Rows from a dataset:

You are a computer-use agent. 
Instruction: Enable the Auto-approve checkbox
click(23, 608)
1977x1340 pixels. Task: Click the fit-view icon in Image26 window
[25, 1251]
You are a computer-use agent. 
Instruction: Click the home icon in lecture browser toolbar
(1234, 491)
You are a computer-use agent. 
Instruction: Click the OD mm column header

- _YOUR INSTRUCTIONS_
Copy all of the records above word for word, keeping every line as it appears.

- _CORRECT RESPONSE_
You are a computer-use agent. 
Instruction: Enable the Auto-approve checkbox
click(23, 608)
1977x1340 pixels. Task: Click the fit-view icon in Image26 window
[25, 1251]
You are a computer-use agent. 
Instruction: Click the home icon in lecture browser toolbar
(1234, 491)
You are a computer-use agent. 
Instruction: Click the OD mm column header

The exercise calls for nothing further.